TASK TO CARRY OUT
Please reproduce every entry, keeping each one exact.
********************
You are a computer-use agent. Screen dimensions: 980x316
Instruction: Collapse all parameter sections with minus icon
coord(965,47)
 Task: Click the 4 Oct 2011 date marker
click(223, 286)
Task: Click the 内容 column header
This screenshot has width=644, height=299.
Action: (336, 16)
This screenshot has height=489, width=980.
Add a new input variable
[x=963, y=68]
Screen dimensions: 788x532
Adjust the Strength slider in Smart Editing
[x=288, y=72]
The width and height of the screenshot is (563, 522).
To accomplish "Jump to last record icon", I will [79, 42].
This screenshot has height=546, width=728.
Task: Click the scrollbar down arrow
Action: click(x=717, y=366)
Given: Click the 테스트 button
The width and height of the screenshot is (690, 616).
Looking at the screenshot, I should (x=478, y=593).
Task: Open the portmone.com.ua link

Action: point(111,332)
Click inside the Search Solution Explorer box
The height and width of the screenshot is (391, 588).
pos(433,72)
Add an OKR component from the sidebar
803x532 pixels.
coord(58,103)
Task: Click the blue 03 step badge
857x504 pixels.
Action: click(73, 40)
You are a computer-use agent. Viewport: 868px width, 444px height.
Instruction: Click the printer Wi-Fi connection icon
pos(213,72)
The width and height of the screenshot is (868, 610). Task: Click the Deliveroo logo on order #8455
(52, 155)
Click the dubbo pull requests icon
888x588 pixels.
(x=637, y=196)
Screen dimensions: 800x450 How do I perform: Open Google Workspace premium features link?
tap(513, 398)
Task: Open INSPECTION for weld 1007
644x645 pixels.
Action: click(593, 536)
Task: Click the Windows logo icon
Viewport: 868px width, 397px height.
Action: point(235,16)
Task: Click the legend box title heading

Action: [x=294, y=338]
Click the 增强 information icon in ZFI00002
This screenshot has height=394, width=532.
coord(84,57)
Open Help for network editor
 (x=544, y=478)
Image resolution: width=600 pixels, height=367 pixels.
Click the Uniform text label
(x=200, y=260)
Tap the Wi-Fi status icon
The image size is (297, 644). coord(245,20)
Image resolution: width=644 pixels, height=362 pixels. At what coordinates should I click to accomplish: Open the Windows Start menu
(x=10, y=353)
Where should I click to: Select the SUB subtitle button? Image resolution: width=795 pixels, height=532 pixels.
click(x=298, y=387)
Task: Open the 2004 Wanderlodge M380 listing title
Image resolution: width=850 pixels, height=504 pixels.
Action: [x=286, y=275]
********************
OUTPUT
You are a computer-use agent. Screen dimensions: 980x316
Instruction: Collapse all parameter sections with minus icon
coord(965,47)
 Task: Click the 4 Oct 2011 date marker
click(223, 286)
Task: Click the 内容 column header
This screenshot has width=644, height=299.
Action: (336, 16)
This screenshot has height=489, width=980.
Add a new input variable
[x=963, y=68]
Screen dimensions: 788x532
Adjust the Strength slider in Smart Editing
[x=288, y=72]
The width and height of the screenshot is (563, 522).
To accomplish "Jump to last record icon", I will [79, 42].
This screenshot has height=546, width=728.
Task: Click the scrollbar down arrow
Action: click(x=717, y=366)
Given: Click the 테스트 button
The width and height of the screenshot is (690, 616).
Looking at the screenshot, I should (x=478, y=593).
Task: Open the portmone.com.ua link

Action: point(111,332)
Click inside the Search Solution Explorer box
The height and width of the screenshot is (391, 588).
pos(433,72)
Add an OKR component from the sidebar
803x532 pixels.
coord(58,103)
Task: Click the blue 03 step badge
857x504 pixels.
Action: click(73, 40)
You are a computer-use agent. Viewport: 868px width, 444px height.
Instruction: Click the printer Wi-Fi connection icon
pos(213,72)
The width and height of the screenshot is (868, 610). Task: Click the Deliveroo logo on order #8455
(52, 155)
Click the dubbo pull requests icon
888x588 pixels.
(x=637, y=196)
Screen dimensions: 800x450 How do I perform: Open Google Workspace premium features link?
tap(513, 398)
Task: Open INSPECTION for weld 1007
644x645 pixels.
Action: click(593, 536)
Task: Click the Windows logo icon
Viewport: 868px width, 397px height.
Action: point(235,16)
Task: Click the legend box title heading

Action: [x=294, y=338]
Click the 增强 information icon in ZFI00002
This screenshot has height=394, width=532.
coord(84,57)
Open Help for network editor
 (x=544, y=478)
Image resolution: width=600 pixels, height=367 pixels.
Click the Uniform text label
(x=200, y=260)
Tap the Wi-Fi status icon
The image size is (297, 644). coord(245,20)
Image resolution: width=644 pixels, height=362 pixels. At what coordinates should I click to accomplish: Open the Windows Start menu
(x=10, y=353)
Where should I click to: Select the SUB subtitle button? Image resolution: width=795 pixels, height=532 pixels.
click(x=298, y=387)
Task: Open the 2004 Wanderlodge M380 listing title
Image resolution: width=850 pixels, height=504 pixels.
Action: [x=286, y=275]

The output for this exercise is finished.